Required tasks –
[a] In the news release below about premature birth among Latina women, how does the study define a short interpregnancy interval?
[b] List every organization or institution that the news release below about premature birth among Latina women names.

Selected text –
____________

Public Release: 

UCSF Study Finds Latina Women Have Greater Risk Of Premature Birth With Short Interpregnancy Interval

University of California - San Francisco

The chance of having a premature baby is linked to the length of time between pregnancies in Latina women, according to a new study.

Research findings by a University of California San Francisco team show that Latina women with short interpregnancy intervals--18 months or less between the delivery of one infant and the following conception-- are at greater risk of premature birth than white women.

Elena Fuentes-Afflick, MD, UCSF assistant professor of pediatrics who treats patients at San Francisco General Hospital Medical Center, presented the study results today (Monday, May 3) in San Francisco at the annual meeting of the Pediatric Academic Societies.

The study is among the first to look specifically at the relationship between interpregnancy interval and prematurity in Latina women, according to Fuentes-Afflick.

"The strong association between these two factors in this ethnic group was a surprise, but it does present a clear recommendation. To insure the optimum health of the baby, Latina women should wait 18 months or longer between the birth of one child and conception of another baby," she said.

____________

Listed entries –
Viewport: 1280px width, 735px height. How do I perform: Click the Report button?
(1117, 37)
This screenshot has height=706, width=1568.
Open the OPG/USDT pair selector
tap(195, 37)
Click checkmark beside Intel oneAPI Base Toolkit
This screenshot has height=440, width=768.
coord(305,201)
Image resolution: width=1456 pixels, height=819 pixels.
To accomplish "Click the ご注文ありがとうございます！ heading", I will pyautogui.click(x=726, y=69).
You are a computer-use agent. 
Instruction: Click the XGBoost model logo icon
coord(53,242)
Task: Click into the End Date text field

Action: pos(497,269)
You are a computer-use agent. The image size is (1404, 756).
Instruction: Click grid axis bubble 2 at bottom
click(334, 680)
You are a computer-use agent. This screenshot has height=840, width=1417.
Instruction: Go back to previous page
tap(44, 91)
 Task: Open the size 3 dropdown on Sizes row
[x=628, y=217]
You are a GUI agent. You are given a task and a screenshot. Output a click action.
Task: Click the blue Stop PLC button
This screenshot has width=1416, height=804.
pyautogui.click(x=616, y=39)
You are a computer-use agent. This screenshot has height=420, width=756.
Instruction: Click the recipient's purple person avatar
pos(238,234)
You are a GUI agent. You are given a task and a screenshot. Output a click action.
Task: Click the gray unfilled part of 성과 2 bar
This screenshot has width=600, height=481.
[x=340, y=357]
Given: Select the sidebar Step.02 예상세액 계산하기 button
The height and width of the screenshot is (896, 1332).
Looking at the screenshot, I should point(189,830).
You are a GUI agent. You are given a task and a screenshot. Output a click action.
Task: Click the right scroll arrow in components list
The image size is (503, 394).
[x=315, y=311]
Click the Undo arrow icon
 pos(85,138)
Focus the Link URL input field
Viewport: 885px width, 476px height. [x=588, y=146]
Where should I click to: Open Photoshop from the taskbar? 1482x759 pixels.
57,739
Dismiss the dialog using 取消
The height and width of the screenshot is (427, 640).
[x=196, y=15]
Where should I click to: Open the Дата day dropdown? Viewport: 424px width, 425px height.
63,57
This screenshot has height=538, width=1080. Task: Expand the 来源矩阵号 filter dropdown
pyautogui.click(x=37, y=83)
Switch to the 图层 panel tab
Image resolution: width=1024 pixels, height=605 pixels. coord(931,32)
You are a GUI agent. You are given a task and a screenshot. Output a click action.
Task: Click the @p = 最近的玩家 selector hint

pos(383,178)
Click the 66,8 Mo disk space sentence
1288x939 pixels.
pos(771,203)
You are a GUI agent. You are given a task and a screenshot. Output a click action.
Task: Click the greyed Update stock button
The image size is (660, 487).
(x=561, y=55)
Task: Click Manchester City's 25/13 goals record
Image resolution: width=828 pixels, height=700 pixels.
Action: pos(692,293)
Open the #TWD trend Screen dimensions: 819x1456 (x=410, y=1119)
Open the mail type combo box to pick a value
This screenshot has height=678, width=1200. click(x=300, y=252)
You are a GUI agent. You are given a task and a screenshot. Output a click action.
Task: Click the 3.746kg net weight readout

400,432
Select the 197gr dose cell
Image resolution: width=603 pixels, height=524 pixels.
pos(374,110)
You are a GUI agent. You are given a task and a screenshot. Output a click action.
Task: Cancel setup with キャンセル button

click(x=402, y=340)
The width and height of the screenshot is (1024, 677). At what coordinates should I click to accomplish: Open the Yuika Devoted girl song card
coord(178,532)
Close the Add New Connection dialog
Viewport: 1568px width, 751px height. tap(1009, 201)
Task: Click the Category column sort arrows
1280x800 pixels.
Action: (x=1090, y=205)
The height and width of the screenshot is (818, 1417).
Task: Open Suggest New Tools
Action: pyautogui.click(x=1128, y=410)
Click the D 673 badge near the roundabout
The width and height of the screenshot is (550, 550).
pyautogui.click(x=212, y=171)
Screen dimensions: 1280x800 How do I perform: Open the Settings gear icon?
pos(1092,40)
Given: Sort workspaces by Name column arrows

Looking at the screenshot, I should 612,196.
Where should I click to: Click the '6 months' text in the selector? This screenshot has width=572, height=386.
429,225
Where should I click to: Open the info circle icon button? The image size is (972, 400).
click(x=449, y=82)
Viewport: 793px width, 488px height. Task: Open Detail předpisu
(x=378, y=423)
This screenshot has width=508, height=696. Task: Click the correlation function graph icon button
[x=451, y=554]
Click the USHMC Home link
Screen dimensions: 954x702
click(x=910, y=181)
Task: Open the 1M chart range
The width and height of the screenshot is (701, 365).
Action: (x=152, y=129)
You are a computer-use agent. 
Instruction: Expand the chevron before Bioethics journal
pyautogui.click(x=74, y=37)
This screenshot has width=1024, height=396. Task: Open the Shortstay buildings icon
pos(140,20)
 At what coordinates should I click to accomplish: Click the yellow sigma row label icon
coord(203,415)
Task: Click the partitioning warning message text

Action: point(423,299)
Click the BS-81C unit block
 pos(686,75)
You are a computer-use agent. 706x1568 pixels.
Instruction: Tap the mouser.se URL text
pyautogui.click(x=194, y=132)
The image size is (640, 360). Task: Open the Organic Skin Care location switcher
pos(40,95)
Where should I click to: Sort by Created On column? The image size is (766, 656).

____________

Response list –
[a] Eighteen months or less between the delivery of one infant and the following conception.

[b] University of California, San Francisco (UCSF); San Francisco General Hospital Medical Center; Pediatric Academic Societies